NZR goes on a talent quest
Back-slapping won’t win New Zealand sevens gold medals at the next Olympics.
It’s two years till the teams line up for Tokyo 2020, where New Zealand’s men’s and women’s sides will arrive as world champions. In some nations, that might be cause for celebration. But, for the folks at New Zealand Rugby, it’s the cue to overhaul their talent identification system.
The Black Ferns and men’s world cup-winning teams will undergo extensive campaign reviews next week, but not before NZR announced plans for open tryouts to unearth the stars of
2020 or Paris 2024. Known as
Ignite7, the initiative will see 18 to 20-year-old’s potentially go from rugby obscurity, or even other codes, into this country’s world champion sevens sides.
‘‘The minute we feel we’ve arrived – and we’re two years out from an Olympic programme – teams are going to catch us up,’’ NZR head of high performance Mike Anthony said yesterday.
‘‘So it’s about staying ahead of the opposition.’’
People can apply online, with
48 men and 48 women then being selected to attend a four-day camp in November. The first three days will involve testing and coaching ahead of the inaugural one-day
Ignite7 tournament. From there, three female and three male players will be invited to the national sevens teams’ development camps.
The scheme is locked in for at least three years.
Between school, club and provincial sevens tournaments there are already mechanisms for NZR to test the talent pool. Given that, particularly on the male side, 15s remains the undisputed preference for elite players, you wonder what NZR will uncover that they wouldn’t otherwise.
Then there’s the idea that NZR are looking to nick people from the codes who’ve worked hard to develop them. ‘‘I don’t see it as poaching,’’ said Anthony.
‘‘It’s providing an opportunity and if athletes want to have a go at that, then fantastic. Hopefully, through the events of the last few days [at the world cup in San Francisco] we’re inspiring people to have a passion for rugby.
‘‘It’s an opportunity for them to come and have a go. We’re certainly not shoulder-tapping individuals from other sports. ’’

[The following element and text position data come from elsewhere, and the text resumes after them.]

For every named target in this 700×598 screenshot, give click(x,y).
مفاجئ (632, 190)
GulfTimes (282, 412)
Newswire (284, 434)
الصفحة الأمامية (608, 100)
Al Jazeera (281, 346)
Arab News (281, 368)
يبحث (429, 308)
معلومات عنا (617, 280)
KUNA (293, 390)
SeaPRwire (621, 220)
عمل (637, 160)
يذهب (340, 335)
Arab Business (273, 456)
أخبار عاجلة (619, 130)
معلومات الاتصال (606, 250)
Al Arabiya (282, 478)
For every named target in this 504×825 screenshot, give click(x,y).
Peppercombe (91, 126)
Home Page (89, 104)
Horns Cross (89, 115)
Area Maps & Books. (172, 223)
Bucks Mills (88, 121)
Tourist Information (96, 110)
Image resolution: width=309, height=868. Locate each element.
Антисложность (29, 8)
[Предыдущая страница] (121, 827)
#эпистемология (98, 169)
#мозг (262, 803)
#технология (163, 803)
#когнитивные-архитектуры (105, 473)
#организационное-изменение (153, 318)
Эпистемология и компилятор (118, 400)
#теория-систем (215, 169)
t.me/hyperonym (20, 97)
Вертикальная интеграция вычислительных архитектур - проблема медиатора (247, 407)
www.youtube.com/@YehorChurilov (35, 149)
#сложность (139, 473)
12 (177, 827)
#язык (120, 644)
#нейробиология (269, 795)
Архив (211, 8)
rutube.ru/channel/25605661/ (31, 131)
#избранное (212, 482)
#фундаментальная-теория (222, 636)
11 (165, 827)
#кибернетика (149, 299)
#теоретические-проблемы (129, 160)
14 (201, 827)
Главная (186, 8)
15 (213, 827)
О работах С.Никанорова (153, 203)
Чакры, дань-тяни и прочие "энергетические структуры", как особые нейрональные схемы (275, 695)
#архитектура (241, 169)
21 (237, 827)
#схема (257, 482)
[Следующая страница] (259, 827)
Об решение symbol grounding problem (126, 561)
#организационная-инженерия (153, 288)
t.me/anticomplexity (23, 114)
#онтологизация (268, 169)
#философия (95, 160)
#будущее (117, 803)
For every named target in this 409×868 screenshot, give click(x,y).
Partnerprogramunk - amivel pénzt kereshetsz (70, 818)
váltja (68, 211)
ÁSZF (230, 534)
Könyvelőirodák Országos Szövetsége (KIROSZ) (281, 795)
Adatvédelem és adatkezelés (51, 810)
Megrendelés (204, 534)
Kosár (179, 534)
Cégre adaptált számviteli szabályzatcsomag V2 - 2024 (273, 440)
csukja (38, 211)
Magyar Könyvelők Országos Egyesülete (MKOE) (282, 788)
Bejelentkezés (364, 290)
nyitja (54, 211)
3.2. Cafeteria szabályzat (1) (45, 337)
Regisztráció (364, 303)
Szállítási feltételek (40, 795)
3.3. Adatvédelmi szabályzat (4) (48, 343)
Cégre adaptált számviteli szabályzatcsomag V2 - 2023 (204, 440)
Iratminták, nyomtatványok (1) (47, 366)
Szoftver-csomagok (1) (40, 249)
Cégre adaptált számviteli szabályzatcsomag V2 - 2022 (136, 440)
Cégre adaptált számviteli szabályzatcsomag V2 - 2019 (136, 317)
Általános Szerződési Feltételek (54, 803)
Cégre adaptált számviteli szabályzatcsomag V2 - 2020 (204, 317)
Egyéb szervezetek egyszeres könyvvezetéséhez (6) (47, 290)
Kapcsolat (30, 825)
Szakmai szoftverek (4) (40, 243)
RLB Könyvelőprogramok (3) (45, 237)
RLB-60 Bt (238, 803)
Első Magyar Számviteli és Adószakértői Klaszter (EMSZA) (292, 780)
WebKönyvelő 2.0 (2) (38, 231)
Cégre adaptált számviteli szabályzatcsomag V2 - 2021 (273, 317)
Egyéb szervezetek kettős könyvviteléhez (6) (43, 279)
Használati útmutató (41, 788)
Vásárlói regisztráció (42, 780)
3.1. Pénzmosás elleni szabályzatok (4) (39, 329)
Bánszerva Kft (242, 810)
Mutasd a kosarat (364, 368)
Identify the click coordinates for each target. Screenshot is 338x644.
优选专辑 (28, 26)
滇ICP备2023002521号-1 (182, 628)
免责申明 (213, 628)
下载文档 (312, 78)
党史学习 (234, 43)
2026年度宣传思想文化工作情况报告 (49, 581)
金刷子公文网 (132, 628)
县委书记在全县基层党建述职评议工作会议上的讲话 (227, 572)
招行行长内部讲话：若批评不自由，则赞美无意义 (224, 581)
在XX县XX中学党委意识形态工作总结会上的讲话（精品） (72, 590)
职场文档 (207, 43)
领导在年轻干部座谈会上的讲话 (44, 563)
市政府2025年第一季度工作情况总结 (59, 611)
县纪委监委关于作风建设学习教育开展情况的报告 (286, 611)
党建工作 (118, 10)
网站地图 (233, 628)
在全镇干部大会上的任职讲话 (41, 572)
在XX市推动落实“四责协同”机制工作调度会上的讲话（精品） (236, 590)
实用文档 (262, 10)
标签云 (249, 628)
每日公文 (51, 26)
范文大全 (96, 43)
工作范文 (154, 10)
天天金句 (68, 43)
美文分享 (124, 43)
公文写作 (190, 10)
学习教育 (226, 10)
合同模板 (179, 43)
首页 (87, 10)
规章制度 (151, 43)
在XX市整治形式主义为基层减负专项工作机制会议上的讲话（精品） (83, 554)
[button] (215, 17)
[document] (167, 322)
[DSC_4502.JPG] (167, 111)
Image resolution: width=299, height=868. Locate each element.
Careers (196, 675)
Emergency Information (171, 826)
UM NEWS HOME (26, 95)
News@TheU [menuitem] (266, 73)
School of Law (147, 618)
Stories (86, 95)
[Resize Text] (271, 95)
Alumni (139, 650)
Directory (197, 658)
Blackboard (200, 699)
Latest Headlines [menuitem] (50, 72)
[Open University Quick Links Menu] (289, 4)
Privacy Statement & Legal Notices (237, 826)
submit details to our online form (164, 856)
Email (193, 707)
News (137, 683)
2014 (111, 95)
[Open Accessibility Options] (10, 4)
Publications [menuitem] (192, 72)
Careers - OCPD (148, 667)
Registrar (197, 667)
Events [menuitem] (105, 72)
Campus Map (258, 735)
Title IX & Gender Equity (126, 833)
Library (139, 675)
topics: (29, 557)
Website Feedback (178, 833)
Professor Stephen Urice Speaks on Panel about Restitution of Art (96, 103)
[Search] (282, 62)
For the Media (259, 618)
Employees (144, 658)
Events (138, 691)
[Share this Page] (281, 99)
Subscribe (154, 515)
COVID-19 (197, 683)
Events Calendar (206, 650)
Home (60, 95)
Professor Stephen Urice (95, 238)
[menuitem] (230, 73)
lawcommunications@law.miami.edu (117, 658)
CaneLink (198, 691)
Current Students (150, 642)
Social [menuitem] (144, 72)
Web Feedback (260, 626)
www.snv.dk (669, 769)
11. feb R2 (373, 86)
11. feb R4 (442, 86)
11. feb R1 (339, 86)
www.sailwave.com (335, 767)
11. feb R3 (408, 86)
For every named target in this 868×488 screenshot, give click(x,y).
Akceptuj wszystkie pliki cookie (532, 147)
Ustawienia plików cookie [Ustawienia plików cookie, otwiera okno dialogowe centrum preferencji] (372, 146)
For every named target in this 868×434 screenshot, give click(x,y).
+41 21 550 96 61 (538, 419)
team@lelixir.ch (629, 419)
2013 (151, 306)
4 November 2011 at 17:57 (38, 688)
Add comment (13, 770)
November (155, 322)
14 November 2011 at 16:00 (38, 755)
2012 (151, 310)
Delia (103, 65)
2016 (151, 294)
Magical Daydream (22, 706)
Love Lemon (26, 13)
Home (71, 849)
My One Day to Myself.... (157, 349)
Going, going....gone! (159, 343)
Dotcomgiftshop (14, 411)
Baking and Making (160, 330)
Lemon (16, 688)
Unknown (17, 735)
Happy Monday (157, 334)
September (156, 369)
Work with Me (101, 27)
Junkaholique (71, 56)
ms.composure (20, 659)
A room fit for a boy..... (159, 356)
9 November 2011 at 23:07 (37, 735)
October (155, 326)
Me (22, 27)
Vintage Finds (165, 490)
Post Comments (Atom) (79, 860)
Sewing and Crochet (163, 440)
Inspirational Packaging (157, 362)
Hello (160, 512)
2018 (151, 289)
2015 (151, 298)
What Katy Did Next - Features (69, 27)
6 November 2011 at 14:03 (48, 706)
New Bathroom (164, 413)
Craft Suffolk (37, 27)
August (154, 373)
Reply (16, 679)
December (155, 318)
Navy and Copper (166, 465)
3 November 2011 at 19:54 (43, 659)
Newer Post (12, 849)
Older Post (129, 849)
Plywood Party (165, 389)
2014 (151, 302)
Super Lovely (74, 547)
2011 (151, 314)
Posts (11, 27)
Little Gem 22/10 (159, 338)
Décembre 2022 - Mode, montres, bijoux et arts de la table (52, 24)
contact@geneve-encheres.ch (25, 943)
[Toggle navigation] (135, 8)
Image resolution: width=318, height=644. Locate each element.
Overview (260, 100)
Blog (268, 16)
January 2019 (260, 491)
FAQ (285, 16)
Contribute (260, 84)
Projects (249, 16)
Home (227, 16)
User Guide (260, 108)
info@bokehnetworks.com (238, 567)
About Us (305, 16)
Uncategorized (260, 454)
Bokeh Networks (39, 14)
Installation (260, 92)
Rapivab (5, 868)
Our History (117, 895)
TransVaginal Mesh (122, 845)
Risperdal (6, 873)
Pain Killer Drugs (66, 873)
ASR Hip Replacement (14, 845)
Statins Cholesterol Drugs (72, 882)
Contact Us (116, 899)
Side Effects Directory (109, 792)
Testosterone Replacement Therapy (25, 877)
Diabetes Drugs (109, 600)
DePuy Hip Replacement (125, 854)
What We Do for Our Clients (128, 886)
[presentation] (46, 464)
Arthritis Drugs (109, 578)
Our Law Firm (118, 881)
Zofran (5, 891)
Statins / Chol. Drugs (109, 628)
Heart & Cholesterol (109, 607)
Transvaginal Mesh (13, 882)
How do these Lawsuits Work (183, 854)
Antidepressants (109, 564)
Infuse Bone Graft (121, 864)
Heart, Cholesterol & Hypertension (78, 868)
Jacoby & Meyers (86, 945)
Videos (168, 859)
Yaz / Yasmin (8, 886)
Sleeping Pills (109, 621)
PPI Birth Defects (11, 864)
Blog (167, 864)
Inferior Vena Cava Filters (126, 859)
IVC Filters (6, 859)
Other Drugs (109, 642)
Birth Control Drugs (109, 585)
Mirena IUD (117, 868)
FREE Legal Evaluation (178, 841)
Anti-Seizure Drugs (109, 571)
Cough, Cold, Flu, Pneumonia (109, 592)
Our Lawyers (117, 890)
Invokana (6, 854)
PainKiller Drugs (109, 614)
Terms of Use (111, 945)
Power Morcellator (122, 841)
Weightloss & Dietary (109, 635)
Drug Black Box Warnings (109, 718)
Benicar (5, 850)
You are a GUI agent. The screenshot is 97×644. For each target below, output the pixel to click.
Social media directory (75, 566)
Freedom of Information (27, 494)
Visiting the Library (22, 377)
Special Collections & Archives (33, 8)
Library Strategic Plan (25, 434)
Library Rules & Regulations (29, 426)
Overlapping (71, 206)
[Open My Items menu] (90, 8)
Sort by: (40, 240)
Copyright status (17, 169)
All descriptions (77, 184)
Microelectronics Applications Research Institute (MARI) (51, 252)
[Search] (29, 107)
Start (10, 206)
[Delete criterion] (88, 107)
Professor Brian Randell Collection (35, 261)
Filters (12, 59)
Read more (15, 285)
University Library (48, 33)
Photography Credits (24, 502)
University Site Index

Hopes were high that New Zealand’s elite 15 a-side players would want, or be allowed, to play sevens at the 2016 Olympics. In the end Sonny Bill Williams, who ruptured an Achilles tendon, and a teenaged Rieko Ioane were the only ones of note that went to Rio.
‘‘We want to have our best team out for Tokyo and if that includes some All Blacks, that’s something we’ll be working through with our sevens coaches and our 15s team,’’ Anthony said.